DANCR: An Improvisational Tool for Contemporary Dance

Authors

  • Patrick Burns University of Vienna

Abstract

The implementation of robots into the artistic space of dance has been a topic of increasing research in the past decade. Previous research has focused on the ability of a humanoid robot to embody different dance positions and create aesthetic performances. However, few have researched the ability of a humanoid to improvise with a human dance partner. Improvisation in the dance world is an act of communication, connection, and expression that leads to novelty in movement [1]. It is elusive and subjective to the creative’s experience which allows for different avenues to explore within the research field. One past study has been done to explore improvisation with a non-anthropomorphic robot coded with preset motions [2]. While other work has focused on a virtual avatar rather than a physical robot [3]. Much of this research relies on technical metrics or audience-based methods to evaluate the performance measure, with few focusing on evaluating the interaction between a human dancer and the robot from the dancer’s perspective. The goal of DANCR is to create a system that serves as an improvisational tool that contemporary dancers can use to explore new ideas and movements through interacting with the system in real time.
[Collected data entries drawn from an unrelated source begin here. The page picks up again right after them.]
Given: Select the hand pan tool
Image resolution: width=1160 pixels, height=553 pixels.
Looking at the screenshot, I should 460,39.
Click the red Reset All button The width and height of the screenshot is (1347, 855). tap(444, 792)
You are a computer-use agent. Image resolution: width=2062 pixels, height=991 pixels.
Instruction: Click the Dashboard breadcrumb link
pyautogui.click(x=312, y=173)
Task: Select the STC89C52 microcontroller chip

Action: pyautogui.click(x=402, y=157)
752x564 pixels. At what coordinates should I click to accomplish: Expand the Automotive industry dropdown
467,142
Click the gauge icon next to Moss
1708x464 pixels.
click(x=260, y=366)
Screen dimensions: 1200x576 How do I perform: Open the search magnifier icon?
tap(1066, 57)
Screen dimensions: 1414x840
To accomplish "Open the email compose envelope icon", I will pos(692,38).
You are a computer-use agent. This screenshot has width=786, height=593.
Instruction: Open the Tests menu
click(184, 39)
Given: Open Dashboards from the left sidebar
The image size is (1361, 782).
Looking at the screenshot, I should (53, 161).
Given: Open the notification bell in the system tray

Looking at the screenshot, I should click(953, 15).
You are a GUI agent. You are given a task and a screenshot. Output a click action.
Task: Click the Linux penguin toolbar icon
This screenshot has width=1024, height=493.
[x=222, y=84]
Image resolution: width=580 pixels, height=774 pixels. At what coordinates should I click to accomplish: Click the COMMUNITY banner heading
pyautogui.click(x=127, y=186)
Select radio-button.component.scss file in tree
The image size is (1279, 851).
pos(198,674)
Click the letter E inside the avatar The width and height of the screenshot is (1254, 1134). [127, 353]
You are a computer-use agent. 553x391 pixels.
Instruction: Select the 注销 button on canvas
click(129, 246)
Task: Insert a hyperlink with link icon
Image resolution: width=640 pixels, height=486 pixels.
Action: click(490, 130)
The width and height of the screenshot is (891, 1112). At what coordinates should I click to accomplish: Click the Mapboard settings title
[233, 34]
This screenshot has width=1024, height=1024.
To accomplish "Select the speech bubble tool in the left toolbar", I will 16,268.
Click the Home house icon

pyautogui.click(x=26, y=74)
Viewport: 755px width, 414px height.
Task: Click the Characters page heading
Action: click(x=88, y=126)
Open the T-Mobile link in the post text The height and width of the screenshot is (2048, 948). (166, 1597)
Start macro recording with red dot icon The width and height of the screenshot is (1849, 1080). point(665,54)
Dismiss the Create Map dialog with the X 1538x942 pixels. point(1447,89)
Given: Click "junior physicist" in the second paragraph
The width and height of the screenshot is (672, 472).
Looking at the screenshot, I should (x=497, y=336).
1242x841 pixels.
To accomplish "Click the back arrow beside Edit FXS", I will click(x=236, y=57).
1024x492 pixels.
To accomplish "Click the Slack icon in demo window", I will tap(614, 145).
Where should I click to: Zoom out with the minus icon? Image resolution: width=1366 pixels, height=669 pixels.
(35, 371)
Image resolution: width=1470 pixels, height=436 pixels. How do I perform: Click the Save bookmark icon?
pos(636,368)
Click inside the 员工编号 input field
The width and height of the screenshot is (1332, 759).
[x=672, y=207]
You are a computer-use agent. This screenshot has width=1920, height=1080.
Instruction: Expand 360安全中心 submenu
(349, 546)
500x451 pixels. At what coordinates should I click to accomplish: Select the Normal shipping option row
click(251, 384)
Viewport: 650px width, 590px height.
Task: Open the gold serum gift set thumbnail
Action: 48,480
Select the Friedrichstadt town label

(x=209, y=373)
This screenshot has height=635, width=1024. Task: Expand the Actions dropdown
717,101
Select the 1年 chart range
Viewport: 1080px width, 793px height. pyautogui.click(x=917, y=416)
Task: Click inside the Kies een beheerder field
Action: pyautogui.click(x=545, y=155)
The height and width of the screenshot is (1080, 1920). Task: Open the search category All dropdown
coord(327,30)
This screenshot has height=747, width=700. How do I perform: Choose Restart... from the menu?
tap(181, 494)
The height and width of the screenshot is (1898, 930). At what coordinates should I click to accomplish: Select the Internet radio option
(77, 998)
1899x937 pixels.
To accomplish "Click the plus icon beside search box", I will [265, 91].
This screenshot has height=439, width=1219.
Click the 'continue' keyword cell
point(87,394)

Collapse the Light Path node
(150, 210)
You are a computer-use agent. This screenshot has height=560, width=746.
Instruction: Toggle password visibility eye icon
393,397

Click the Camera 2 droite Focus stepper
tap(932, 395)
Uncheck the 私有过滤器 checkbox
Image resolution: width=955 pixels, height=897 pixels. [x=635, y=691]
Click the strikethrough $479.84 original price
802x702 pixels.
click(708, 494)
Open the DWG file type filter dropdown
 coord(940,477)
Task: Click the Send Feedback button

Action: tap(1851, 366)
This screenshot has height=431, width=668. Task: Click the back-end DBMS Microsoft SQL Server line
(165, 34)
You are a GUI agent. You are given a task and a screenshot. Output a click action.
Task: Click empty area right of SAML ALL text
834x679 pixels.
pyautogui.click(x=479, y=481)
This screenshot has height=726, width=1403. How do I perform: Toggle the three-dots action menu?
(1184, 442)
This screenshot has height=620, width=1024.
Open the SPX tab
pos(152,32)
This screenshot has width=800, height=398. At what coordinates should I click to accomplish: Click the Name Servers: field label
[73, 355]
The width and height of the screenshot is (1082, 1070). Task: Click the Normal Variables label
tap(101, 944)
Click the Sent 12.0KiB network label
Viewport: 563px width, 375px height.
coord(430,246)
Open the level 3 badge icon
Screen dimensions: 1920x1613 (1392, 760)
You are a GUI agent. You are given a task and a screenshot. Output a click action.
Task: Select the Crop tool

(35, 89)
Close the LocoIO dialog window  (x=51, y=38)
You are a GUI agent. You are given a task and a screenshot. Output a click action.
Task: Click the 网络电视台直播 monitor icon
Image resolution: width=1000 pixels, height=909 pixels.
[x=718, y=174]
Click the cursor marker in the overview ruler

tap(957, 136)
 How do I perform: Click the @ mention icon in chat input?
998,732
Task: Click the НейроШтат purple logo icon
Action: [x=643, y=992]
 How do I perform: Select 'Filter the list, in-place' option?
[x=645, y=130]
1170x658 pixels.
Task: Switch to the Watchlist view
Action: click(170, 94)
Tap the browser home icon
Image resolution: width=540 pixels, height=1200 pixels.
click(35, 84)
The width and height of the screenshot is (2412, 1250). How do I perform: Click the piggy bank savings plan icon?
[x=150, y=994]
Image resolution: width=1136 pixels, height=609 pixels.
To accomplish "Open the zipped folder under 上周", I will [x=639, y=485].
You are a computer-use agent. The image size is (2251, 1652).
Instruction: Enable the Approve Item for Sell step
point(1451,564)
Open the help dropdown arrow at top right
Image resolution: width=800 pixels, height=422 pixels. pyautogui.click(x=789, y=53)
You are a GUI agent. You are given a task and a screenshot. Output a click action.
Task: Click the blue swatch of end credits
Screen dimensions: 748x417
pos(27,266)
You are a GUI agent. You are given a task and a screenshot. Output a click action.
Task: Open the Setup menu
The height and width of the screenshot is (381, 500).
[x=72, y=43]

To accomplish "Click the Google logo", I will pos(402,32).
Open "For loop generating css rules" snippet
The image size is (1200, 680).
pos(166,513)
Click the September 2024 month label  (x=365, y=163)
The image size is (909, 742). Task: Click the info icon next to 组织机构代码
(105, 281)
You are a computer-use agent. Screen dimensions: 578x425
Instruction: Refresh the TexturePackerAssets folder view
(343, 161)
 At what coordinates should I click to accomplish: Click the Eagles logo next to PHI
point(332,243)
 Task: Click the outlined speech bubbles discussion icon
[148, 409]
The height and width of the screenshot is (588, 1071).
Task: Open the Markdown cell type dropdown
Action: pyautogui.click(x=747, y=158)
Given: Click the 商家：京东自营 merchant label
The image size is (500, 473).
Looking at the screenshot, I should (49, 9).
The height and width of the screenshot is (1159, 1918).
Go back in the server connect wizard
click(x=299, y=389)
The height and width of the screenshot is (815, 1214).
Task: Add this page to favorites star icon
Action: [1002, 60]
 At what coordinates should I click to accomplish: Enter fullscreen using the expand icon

The system is set up in the following way: A dancer is positioned in front of three motion sensors which capture their joint positions, this information is fed into a machine learning model that has been trained on data sets from four expert dancers, the model processes the information and returns a set of joint angles that can be embodied by the robot, in our case the pepper robot manufactured by SoftBank robotics. The result is a movement that corresponds to the input from the human dancer and has the potential to influence novel movements. Our specific task of the project is to evaluate the performance of the system as it pertains to creating moments of improvisation. In order to approach this issue, we have created a qualitative framework that can judge the quality of the system from the experience of the dancer. 

References

[1] L. A. Blom and L. T. Chaplin, The Moment of Movement: Dance Improvisation. Pittsburgh, PA: University of Pittsburgh Press, 1988, pp. 6-7.

[2] E. Jochum and J. Derks, “Tonight we improvise!,” Proceedings of the 6th International Conference on Movement and Computing, 2019. doi:10.1145/3347122.3347129 

[3] A. Berman and V. James, “Kinetic Imaginations: Exploring the Possibilities of Combining AI and Dance,” Proceedings of the Twenty-Fourth International Joint Conference on Artificial Intelligence, 2015.

Published

2023-06-05